That Bauers played over 200 Double-A games before celebrating his 21st birthday speaks volumes about his abilities as a hitter. Questions remain about his ultimate power ceiling, but the bat could have Bauers competing for playing time in Tampa Bay at some point in 2017.
The national media was slow to recognize the athletic ability of Bauers in his transition to the outfield last season, which he did in the spotlight at the 2015 Arizona Fall League. Inconsistent defensive performances in that instructional league kept Bauers low on prospects accordingly.

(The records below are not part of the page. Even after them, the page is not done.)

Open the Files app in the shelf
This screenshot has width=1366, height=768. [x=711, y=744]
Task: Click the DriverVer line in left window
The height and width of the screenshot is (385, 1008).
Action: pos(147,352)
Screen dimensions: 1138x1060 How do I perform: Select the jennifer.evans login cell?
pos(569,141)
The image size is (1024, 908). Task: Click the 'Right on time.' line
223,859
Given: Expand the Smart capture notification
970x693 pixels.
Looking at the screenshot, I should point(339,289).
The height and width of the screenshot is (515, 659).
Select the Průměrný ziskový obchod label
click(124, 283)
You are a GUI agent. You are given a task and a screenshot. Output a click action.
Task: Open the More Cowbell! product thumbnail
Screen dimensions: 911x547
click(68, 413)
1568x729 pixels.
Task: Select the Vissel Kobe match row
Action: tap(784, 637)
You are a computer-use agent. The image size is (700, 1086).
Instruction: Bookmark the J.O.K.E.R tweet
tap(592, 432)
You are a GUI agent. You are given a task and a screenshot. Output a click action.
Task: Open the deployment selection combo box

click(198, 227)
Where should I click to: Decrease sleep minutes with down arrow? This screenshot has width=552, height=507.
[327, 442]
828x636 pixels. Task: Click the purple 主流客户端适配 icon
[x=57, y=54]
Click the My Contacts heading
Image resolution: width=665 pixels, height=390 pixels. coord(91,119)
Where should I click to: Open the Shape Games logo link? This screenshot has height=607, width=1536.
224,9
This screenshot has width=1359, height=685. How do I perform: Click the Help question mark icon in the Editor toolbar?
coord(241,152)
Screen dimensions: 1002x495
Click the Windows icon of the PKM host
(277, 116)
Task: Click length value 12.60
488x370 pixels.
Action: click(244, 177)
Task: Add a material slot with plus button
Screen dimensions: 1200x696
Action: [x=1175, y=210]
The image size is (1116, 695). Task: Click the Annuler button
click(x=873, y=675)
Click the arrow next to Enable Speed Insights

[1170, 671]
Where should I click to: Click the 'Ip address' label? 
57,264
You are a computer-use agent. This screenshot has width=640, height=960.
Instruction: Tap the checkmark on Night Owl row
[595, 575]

Now that he’s had regular appearances and regular viewings, his defense is described as having a “smooth transition.” That’s nice to read in print.
No. 33 — RHP Jose De Leon
Scouting grades: Fastball: 60 | Slider: 50 | Changeup: 65 | Control: 60 | Overall: 55
De Leon [...] broke out in 2014, when he was the Rookie-level Pioneer League pitcher of the year and broke Clayton Kershaw's low Class A Great Lakes strikeout record with 14 in one game. He led the Minors in whiffs per nine innings (12.8) in 2015, then dominated Triple-A and made his big league debut with the Dodgers last year, only to be traded to the Rays in exchange for Logan Forsythe in January.
After he improved his conditioning and polished his mechanics after his rough debut, De Leon saw his stuff and command take off. He works with a 92-94 mph fastball that tops out at 96 and has some riding life, though big league hitters taught him that it can get pounded when he leaves it up in the strike zone. His changeup has improved so much that it now may be his best pitch, a legitimate double-plus offering at times.
De Leon's slider is more effective when he gets right-handers to chase it off the plate rather than when he puts it in the strike zone. He provides a ton of strikes and usually locates his pitches where he wants. Though he missed time in 2016 with an ankle injury and shoulder inflammation, he projects as a reliable mid-rotation starter.
The important note above has to do with De Leon’s conditioning, with comes to us by his own admission in interview with Sam Dykstra at milb.com:
MiLB.com: [...] How are you preparing for the 2017 campaign this offseason?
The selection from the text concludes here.